◆ Page excerpt ◆

Link: https://www.ijcai.org/proceedings/2020/0553.pdf

Key Idea - It introduces a span-by-span generation flow to train the model. This helps the model to predict semantically-complete spans consecutively rather than predicting word by word.

It also incorporates multi-granularity target sampling to construct pre-training data, which enhances the correlation between encoder and decoder (decoder relies more on encoder representations). Resulting in a more human-like generation with a lesser amount of data.

Model

Untitled

ERNIE-GEN is a transformer based seq2seq model with a multi-flow attention architecture

Pre-training - It incorporates an infilling generation mechanism and a noise-aware generation method into pre-training and fine-tuning:

  1. Infilling Generation - Instead of using the last ground-truth word in training or the last generated word during inference, the model inserts an artificial symbol "ATTN" along with its position to focus on all former representations, thus avoiding the negative influence of previous mistakes.
  2. Noise-Aware generation - randomly replaces arbitrary words in the vocabulary. helps the model learn to detect mistakes and ignore them during inference.

◆ Problem ◆
Check each statement against the ERNIE-GEN notes above: 1. The model predicts text word by word. 2. ERNIE-GEN is a transformer-based seq2seq model. 3. During inference, the model relies on the last generated word. For each, answer yes or no and quote the words of the notes that decide it.

◆ Excerpted data ◆
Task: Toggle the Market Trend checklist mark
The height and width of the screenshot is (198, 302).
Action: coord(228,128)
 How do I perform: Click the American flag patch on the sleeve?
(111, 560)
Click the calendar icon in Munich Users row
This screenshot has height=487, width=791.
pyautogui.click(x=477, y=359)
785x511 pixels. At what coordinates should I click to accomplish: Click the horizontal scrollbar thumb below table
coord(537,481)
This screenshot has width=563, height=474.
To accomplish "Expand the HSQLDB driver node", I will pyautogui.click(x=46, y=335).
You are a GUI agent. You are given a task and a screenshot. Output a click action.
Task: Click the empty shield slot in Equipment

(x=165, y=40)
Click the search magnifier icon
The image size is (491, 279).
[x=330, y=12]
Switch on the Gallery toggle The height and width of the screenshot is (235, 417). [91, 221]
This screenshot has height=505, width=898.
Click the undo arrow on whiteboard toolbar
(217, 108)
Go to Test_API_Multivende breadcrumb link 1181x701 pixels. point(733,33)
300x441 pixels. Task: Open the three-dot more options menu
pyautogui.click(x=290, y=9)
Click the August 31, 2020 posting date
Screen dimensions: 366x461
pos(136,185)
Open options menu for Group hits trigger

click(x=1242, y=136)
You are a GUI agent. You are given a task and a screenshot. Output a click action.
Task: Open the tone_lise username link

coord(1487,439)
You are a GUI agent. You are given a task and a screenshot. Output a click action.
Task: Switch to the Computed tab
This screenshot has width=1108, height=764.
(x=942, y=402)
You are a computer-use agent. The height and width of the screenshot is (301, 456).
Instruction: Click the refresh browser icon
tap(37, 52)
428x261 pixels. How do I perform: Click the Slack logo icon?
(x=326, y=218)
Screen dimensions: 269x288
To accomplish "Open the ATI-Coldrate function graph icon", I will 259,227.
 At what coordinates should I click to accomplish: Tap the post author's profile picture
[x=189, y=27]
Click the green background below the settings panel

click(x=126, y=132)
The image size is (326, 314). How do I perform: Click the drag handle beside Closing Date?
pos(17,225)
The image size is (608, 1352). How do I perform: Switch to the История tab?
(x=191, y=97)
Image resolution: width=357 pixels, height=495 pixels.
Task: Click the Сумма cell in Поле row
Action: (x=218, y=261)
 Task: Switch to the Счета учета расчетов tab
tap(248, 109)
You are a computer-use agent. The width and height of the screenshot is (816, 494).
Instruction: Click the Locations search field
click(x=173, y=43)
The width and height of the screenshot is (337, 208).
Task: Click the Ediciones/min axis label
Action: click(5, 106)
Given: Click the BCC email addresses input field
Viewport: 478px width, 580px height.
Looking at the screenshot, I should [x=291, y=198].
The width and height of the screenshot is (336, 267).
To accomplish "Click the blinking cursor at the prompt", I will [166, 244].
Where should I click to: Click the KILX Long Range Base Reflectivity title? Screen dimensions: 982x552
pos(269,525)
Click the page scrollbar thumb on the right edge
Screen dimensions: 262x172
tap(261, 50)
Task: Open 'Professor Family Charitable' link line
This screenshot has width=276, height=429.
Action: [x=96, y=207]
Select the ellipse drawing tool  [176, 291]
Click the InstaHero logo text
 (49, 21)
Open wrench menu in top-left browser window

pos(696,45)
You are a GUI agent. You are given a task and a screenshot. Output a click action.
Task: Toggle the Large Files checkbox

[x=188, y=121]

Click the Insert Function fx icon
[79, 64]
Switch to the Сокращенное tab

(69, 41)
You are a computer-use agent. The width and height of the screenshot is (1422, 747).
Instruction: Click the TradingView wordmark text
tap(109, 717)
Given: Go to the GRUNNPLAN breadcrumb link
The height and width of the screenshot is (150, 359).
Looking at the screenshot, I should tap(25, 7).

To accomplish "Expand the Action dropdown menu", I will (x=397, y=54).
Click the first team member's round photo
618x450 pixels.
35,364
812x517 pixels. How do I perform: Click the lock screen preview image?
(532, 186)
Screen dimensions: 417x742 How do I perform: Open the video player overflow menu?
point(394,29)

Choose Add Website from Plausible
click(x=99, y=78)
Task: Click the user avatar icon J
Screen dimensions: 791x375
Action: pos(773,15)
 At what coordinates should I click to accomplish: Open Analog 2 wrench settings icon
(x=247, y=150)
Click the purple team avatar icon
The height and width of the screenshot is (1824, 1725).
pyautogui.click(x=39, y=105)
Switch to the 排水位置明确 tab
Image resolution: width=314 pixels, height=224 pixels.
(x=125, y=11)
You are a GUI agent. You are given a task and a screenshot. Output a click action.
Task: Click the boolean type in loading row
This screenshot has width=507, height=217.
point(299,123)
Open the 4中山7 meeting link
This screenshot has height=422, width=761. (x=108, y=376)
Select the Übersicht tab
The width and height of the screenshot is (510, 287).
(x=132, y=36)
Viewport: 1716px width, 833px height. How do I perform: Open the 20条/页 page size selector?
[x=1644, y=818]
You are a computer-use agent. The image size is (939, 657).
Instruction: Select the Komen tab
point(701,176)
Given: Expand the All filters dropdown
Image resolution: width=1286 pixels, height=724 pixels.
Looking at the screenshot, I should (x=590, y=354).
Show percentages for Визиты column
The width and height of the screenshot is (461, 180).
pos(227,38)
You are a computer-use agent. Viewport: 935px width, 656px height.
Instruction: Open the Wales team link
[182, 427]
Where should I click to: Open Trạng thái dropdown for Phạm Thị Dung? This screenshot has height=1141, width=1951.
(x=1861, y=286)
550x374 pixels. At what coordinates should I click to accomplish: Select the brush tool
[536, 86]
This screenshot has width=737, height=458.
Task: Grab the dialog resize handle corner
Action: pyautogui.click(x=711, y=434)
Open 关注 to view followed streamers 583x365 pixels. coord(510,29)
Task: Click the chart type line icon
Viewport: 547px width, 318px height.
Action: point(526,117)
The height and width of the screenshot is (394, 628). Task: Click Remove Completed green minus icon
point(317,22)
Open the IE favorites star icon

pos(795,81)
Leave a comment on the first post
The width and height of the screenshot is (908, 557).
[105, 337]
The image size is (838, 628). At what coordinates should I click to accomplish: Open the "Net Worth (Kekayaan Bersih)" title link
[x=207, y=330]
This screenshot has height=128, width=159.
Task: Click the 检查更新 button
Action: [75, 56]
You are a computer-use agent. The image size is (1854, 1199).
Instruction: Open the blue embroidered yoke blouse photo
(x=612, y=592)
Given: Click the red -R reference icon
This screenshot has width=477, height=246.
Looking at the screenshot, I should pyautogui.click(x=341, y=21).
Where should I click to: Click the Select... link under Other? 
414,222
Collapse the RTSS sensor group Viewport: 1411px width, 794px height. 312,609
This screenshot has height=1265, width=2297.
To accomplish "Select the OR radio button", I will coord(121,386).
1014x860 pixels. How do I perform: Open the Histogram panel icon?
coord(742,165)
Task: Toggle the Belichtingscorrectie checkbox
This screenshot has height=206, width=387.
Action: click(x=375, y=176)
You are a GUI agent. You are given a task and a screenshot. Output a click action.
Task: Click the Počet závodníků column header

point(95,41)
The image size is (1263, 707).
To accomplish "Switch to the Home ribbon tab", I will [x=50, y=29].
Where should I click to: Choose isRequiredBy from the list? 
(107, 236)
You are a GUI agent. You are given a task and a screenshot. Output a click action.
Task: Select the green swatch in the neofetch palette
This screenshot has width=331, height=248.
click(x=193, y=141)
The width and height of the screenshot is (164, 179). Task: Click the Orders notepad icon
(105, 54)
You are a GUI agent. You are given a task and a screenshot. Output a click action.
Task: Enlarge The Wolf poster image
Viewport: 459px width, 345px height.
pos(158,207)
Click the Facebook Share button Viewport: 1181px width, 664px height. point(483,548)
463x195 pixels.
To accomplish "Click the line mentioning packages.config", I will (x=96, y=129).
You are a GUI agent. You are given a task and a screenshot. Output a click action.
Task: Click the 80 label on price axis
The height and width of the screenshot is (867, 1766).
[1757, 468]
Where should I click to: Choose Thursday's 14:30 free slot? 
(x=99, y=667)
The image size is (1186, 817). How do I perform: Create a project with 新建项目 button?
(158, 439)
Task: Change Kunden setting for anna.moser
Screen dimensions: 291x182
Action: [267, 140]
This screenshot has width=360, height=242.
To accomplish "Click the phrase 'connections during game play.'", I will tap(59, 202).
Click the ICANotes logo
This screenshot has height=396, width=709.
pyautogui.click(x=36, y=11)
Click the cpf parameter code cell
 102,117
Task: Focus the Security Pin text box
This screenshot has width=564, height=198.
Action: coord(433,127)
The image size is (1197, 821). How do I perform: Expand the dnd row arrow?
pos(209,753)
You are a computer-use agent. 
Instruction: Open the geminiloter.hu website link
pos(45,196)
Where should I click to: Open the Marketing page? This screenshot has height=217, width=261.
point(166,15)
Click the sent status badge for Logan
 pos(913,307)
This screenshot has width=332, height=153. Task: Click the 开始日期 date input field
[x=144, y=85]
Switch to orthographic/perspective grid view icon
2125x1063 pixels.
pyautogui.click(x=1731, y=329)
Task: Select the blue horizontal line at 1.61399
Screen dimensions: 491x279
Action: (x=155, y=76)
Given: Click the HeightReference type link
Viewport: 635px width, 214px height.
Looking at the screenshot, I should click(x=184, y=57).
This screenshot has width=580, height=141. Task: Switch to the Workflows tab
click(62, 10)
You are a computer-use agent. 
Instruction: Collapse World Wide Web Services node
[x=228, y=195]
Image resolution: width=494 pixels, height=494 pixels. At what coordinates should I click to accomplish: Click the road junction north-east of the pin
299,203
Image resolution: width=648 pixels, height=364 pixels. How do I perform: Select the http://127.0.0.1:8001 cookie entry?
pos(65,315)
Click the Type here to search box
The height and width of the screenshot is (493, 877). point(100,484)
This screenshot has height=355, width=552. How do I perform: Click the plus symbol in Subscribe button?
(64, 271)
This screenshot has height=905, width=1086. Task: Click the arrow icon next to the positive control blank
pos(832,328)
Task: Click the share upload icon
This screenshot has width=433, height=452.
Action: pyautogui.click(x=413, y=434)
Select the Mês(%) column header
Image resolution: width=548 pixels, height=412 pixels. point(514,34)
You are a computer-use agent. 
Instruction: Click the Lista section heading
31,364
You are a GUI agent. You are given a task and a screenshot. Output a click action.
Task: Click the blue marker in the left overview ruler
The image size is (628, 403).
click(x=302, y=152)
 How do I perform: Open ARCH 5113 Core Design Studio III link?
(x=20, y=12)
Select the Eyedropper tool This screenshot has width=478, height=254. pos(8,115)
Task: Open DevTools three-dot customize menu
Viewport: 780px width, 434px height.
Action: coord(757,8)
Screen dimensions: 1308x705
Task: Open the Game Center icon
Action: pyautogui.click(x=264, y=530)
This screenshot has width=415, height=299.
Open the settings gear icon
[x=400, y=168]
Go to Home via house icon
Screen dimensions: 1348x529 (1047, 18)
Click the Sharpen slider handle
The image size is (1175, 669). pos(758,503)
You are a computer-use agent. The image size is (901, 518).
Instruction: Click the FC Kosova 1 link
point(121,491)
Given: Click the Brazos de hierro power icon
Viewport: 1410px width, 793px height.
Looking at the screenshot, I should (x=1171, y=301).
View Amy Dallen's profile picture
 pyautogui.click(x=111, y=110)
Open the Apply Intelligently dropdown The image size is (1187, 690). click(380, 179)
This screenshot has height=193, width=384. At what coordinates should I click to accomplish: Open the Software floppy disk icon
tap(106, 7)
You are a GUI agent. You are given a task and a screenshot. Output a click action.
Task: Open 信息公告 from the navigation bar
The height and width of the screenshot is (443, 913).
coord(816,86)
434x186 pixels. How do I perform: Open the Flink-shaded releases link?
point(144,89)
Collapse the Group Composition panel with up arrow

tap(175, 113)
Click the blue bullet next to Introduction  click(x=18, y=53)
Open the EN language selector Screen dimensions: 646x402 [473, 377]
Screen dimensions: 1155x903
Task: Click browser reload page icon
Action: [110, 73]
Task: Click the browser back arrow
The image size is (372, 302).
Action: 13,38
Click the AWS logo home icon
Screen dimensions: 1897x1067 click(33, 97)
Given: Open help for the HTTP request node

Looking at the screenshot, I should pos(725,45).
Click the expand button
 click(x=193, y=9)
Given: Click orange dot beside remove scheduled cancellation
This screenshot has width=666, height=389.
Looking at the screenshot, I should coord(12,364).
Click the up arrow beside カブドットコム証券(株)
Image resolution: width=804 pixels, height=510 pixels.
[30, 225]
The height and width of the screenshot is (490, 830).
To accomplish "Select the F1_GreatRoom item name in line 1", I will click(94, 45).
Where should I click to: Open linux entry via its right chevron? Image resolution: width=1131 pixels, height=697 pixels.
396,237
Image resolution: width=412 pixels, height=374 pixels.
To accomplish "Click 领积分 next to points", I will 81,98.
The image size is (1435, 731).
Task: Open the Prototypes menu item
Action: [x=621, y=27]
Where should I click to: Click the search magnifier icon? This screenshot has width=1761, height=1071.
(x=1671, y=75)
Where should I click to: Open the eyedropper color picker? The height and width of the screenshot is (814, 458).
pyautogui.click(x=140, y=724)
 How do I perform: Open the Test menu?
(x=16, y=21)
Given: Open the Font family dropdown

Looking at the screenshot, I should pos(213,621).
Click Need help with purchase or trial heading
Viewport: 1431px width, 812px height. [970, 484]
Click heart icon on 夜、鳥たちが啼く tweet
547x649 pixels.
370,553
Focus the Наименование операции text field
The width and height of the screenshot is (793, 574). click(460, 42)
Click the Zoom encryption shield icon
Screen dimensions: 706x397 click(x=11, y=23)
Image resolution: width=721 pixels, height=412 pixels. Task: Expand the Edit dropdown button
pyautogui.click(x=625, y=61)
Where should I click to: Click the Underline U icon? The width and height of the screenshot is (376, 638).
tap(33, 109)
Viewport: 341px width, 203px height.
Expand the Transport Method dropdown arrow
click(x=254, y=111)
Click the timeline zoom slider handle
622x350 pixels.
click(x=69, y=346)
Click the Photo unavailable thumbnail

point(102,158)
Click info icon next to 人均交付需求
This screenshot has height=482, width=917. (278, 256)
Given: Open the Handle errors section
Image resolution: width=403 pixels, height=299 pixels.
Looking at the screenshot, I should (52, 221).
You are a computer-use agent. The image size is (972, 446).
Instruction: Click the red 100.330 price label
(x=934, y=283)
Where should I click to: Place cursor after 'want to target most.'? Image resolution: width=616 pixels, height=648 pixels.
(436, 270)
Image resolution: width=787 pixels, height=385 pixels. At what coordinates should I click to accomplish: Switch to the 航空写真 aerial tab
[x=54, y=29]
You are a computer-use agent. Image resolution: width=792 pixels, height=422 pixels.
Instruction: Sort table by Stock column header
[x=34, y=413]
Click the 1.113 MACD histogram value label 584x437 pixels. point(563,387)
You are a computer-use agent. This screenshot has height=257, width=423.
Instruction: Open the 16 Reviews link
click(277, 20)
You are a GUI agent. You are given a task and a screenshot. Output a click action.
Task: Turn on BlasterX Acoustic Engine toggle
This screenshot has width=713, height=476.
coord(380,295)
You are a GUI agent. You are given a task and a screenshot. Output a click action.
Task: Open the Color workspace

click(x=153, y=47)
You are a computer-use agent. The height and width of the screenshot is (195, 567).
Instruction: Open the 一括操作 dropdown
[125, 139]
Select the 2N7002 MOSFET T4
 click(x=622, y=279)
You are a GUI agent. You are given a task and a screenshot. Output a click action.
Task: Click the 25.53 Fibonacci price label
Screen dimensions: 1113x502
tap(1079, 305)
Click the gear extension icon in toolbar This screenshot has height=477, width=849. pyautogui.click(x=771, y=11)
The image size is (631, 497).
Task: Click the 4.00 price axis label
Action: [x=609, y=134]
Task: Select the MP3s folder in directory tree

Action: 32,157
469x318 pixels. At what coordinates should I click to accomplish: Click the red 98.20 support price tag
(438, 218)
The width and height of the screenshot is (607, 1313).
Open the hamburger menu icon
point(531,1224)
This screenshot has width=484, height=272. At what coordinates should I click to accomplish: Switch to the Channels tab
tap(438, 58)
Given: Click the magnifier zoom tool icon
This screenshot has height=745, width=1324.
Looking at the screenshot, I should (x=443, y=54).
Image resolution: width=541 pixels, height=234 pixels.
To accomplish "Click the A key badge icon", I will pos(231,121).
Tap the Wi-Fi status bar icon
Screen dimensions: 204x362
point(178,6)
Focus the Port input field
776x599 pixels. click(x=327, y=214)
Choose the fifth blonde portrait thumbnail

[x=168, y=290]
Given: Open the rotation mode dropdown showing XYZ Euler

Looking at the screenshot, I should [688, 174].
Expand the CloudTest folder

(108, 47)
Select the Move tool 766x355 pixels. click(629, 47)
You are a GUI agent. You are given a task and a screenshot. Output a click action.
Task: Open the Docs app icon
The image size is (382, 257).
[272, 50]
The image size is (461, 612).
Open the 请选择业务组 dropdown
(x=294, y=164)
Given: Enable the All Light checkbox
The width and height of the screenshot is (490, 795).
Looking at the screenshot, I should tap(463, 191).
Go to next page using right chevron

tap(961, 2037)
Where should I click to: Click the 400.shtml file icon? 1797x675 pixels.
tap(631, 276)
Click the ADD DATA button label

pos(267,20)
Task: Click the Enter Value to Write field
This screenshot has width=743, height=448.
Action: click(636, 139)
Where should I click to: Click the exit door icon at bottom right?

◆ Response ◆
1. No: "predict semantically-complete spans consecutively rather than predicting word by word"
2. Yes: "ERNIE-GEN is a transformer based seq2seq model with a multi-flow attention architecture"
3. No: "Instead of using the last ground-truth word in training or the last generated word during inference, the model inserts an artificial symbol "ATTN" along with its position to focus on all former representations"